Obama poised to take some of Europe's Muslims


75% of 'refugees' are men of military age, by Leo Hohmann, 9/8/15, WND
 
The Obama administration is “actively considering” ways to help relieve the European migrant crisis, and among the options on the table is a massive resettlement of “refugees” inside the United States.
Peter Boogaard, a spokesman for the National Security Council, told the Associate Press the United States is in contact with countries in the Middle East and Europe grappling with the migration of nearly 400,000 Middle Eastern and African migrants into Europe.
Boogaard did not elaborate on specific measures being considered, but said they included “refugee resettlement.”
“Many are fleeing the civil war in Syria and areas in Iraq under the control of Islamic State militants,” the AP reported.
But a closer look at the United Nations refugee agency’s data shows that many of the so-called refugees are likely not refugees at all.
According to data from the U.N. high commissioner for refugees, 75 percent of the migrants who arrived on European soil are men, while 13 percent are children and 12 percent women.
And only a slight majority, 51 percent, of the refugees are Syrian. The remainder are from all over the Middle East and North Africa and many have purchased the passports of dead Syrians.
These passports are easily acquired on the black market in the Middle East, said journalist Daniel Greenfield in an interview Sunday with the Glazov Gang.
“People are just buying Syrian passports, because at the end of the day, how are you going the check them in the middle of a bloody civil war, where hundreds of thousands of people are dead?” he asked. “You can’t just call the Syrians over the phone and ask, ‘Is this guy legitimately living over at 424 Destroyed City Lane?’ So you’ve got a whole bunch of people who are pretending to be Syrian refugees. It’s a major problem in France. It’s a major problem in Europe. It’s a major problem here (in the U.S.), but the Obama administration is really eager to find new undocumented Democratic voters anywhere it can.”

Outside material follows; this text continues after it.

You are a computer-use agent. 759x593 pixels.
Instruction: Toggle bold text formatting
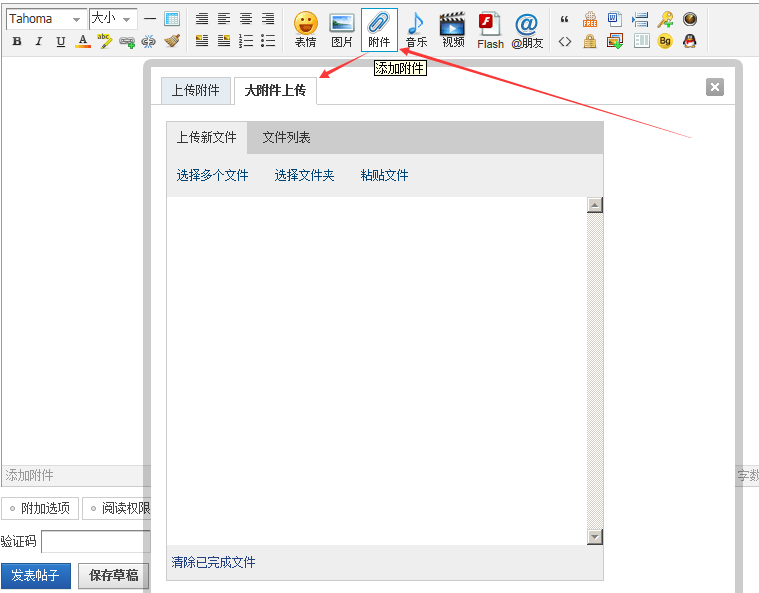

Watch Middle Eastern migrants shouting “Allahu Akbar” followed by angry chants while being transported on a train in France:
John Bolton, former U.S. ambassador to the United Nations and a scholar at the American Enterprise Institute, said the refugee crisis is being driven by "two errors" – Obama's failed promise to "degrade and destroy" ISIS, and Germany's "irresponsible" announcement to lay out the welcome mat for 800,000 migrants. That invitation has caused Turkey to start emptying out its refugee camps, Bolton told Fox News, sending them on toward Europe.
"But even once you have a flow of refugees like this. It's not the first time the world has seen something like this. We know what needs to be done," Bolton told Fox News. "Turkey has not stepped up. Germany was irresponsible to say they would accept 800,000 refugees ... which has created a magnet there drawing these refugees, with Turkey allowing people to cross through its territory into Europe."
Will Obama make announcement on refugees during pope's visit?
With Pope Francis due to arrive in the United States Sept. 23 to address Congress and the United Nations, some are speculating that Obama could be gearing up for a big announcement on refugees timed in accordance with the pope's visit.
"Obama might announce it when the pope is here," Ann Corcoran, author of the blog site Refugee Resettlement Watch, told WND. "That would be perfect timing. If I'm Obama, I see that as the perfect opportunity for maximum world exposure on this issue. So my guess is something big is going to be announced."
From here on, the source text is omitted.